▶ **Problem to work on**:
Print each line from the start of the records below up through the line where "Go to My Games" is found, exactly as given.

▶ **Stored data**:
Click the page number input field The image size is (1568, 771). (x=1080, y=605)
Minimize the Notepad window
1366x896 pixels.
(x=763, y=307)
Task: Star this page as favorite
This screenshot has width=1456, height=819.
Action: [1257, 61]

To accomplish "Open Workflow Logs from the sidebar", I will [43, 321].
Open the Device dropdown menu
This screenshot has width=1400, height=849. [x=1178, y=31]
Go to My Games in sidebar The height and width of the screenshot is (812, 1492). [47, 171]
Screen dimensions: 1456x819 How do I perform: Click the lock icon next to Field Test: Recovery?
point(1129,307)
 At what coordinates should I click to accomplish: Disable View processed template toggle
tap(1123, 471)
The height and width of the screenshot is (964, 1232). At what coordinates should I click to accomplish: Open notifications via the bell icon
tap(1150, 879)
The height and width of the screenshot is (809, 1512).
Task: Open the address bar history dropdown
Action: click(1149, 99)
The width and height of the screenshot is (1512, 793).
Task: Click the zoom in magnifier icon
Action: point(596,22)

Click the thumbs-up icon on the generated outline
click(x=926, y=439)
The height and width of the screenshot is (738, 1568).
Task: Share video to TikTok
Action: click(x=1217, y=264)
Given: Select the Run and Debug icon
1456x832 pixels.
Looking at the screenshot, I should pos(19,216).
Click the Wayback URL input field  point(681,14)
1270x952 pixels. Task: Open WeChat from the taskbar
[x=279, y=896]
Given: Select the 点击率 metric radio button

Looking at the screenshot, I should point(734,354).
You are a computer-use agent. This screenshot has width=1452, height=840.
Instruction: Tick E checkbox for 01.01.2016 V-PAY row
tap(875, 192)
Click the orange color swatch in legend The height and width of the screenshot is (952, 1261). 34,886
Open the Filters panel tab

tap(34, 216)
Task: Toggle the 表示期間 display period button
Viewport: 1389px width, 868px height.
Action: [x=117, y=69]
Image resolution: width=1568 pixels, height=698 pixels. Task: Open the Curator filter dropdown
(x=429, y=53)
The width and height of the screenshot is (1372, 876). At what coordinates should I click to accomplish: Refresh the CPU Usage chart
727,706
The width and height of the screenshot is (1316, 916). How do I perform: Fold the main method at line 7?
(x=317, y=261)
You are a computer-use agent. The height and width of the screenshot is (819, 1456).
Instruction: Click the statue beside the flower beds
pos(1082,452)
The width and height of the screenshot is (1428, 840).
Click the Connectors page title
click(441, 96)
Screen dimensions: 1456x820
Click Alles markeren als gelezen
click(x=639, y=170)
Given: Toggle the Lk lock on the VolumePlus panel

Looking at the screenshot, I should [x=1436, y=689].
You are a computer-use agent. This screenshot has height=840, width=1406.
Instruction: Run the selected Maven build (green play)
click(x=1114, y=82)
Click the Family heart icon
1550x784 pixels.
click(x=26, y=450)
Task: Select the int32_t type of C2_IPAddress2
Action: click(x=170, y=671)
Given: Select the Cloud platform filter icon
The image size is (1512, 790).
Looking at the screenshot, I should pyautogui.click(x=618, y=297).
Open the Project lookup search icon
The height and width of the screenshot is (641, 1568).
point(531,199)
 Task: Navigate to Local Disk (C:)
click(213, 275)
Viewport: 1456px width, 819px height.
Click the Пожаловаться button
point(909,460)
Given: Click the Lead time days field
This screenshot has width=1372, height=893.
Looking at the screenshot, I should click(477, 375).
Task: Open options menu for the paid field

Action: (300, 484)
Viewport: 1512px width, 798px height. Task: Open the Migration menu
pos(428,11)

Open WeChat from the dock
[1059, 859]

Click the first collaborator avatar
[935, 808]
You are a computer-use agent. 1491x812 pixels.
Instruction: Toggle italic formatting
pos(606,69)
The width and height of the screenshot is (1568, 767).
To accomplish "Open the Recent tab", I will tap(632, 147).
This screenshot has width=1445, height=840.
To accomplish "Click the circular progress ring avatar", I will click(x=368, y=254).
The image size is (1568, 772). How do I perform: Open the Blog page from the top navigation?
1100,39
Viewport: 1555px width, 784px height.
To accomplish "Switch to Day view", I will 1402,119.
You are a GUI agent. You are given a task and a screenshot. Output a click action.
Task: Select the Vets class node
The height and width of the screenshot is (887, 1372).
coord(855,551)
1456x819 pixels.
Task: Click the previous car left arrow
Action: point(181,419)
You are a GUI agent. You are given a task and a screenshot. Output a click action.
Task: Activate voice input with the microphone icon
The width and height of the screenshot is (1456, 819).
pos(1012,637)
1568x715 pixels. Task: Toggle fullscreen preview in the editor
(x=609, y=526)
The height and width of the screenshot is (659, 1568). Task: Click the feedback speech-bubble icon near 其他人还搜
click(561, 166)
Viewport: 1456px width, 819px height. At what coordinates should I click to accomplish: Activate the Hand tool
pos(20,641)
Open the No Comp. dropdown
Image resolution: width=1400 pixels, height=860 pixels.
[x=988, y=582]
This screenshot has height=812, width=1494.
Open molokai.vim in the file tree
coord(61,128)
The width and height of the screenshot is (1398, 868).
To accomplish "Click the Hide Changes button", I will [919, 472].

▶ **Written response**:
Click the page number input field The image size is (1568, 771). (x=1080, y=605)
Minimize the Notepad window
1366x896 pixels.
(x=763, y=307)
Task: Star this page as favorite
This screenshot has width=1456, height=819.
Action: [1257, 61]

To accomplish "Open Workflow Logs from the sidebar", I will [43, 321].
Open the Device dropdown menu
This screenshot has width=1400, height=849. [x=1178, y=31]
Go to My Games in sidebar The height and width of the screenshot is (812, 1492). [47, 171]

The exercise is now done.